A bug was discovered in the libtpms code that may cause access to a buffer beyond the boundary of the buffer or cause failures when trying to resume the state of the vTPM. The vulnerability can be triggered by specially-crafted TPM 2 command packets containing unacceptable/illegal values and those values become an issue when the volatile state of the TPM 2 is marshalled/written or unmarshalled/read. In the former case this can lead to a buffer access beyond its boundary and in the latter case to refusal to accept the state blob due to an illegal value. To the best of our knowledge, the buffer access beyond its boundaries case does NOT lead to code execution, and as such, any exploitation is likely limited to information leakage and / or denial-of-service (DoS), i.e. a crash. Further, an attacker must have (indirect or direct) access to call TPMLIB_VolatileAll_Store to exploit this flaw.
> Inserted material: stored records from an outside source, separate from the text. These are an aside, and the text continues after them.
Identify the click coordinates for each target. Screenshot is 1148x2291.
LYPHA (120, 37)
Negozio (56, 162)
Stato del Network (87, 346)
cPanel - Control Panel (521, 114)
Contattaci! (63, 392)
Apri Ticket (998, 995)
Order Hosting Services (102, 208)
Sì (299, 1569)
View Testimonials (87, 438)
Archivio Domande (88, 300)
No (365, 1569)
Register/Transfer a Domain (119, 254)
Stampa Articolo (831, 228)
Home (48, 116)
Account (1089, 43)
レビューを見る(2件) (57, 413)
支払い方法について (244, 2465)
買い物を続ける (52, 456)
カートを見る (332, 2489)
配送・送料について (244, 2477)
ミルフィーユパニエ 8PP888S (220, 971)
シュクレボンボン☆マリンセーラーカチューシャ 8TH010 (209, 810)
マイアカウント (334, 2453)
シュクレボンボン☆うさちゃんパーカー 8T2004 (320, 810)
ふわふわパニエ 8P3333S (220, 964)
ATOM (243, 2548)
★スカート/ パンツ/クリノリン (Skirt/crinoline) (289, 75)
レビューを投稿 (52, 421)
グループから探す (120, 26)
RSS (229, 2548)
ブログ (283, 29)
Upstream PR: https://github.com/stefanberger/libtpms/pull/223 Upstream fix: https://github.com/stefanberger/libtpms/commit/2f30d62 https://github.com/stefanberger/libtpms/commit/7981d9a https://github.com/stefanberger/libtpms/commit/2e6173c
Created libtpms tracking bugs for this issue: Affects: fedora-all [bug 1976811]
This bug has been fixed a while ago. I think this bugzilla can be closed.